The Belgium national football team played 6 friendly games, of which they won 2 and drew 4.

==Overview==
At the end of the season, K Boom FC and RU Saint-Gilloise were relegated to Division I, while R Stade Louvain (Division I A winner) and RFC Brugeois (Division I B winner) were promoted to the Premier Division.

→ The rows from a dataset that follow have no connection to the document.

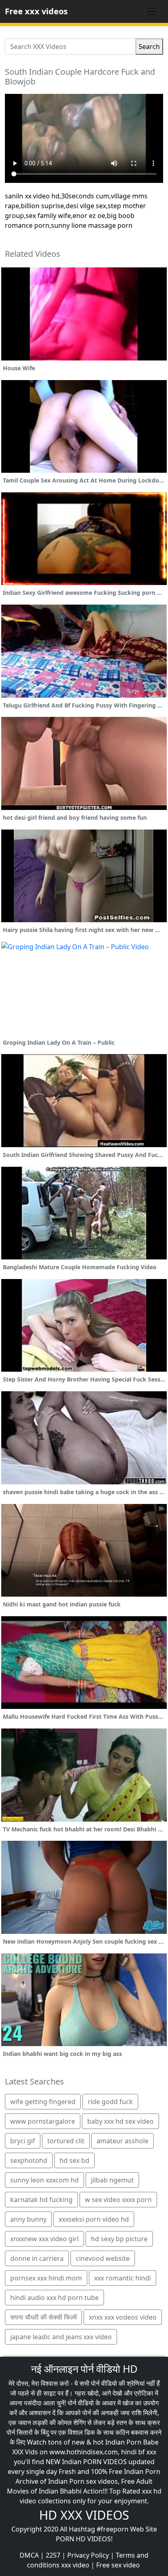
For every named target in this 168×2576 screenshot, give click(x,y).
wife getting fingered (42, 2101)
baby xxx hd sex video (120, 2121)
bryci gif (22, 2140)
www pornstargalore (42, 2121)
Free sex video (118, 2564)
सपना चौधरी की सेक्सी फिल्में (43, 2317)
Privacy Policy (88, 2555)
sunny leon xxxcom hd (44, 2180)
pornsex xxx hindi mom (46, 2277)
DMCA (29, 2555)
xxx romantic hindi (122, 2277)
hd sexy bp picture (119, 2238)
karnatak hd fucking (41, 2199)
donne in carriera (37, 2258)
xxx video (75, 2564)
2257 (53, 2555)
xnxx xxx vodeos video (123, 2317)
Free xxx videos (36, 11)
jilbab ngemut (112, 2180)
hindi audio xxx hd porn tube (54, 2297)
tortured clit (65, 2140)
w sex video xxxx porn (118, 2199)
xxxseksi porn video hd (94, 2219)
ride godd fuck (110, 2101)
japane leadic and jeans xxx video (61, 2336)
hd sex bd (74, 2160)
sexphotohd (28, 2160)
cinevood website (103, 2258)
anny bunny (28, 2219)
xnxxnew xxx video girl (44, 2238)
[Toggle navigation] (151, 11)
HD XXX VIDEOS (84, 2515)
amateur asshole (122, 2140)
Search (149, 46)
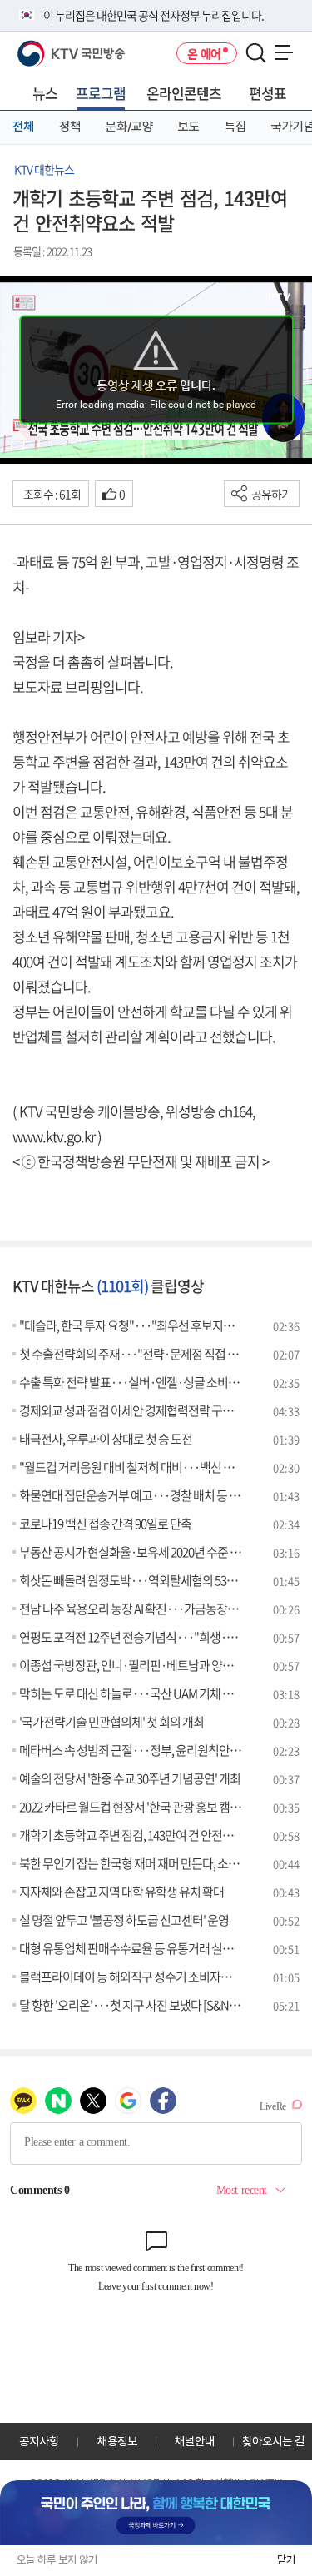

RCS La Forestoise, Stade Waremmien, SK Roeselare and RRC Tournaisien were relegated from Division I to Promotion, to be replaced by R Albert Elisabeth Club Mons, ASV Oostende KM, AS Herstalienne and RU Hutoise FC.

==National team==
| Date | Venue | Opponents | Score* | Comp | Belgium scorers |
| October 17, 1948 | Stade Olympique de Colombes, Colombes (A) | France | 3-3 | F | Joseph Mermans, Léopold Anoul, Frédéric Chaves d'Aguilar |
| November 21, 1948 | Bosuilstadion, Antwerp (H) | The Netherlands | 1-1 | F | Frédéric Chaves d'Aguilar |
| January 2, 1949 | Estadi Olímpic de Montjuïc, Barcelona (A) | Spain | 1-1 | F | Henri Coppens |
| March 13, 1949 | Olympic Stadium, Amsterdam (A) | The Netherlands | 3-3 | F | Hennie Moring (o.g.), Joseph Mermans (2) |
| April 24, 1949 | Dalymount Park, Dublin (A) | Republic of Ireland | 2-0 | F | Victor Lemberechts, Joseph Mermans |
| May 22, 1949 | Stade de Sclessin, Liège (H) | Wales | 3-1 | F | Henri Govard (2), Albert De Hert |
- Belgium score given first

Key
- H = Home match
- A = Away match
- N = On neutral ground
- F = Friendly
- o.g. = own goal

==Honours==
| Competition | Winner |
| Premier Division | RSC Anderlechtois |
| Division I | R Stade Louvain and RFC Brugeois |
| Promotion | R Albert Elisabeth Club Mons, ASV Oostende KM, AS Herstalienne and RU Hutoise FC |

==Final league tables==

===Premier Division===

Top scorer: René Thirifays (R Charleroi SC) with 26 goals.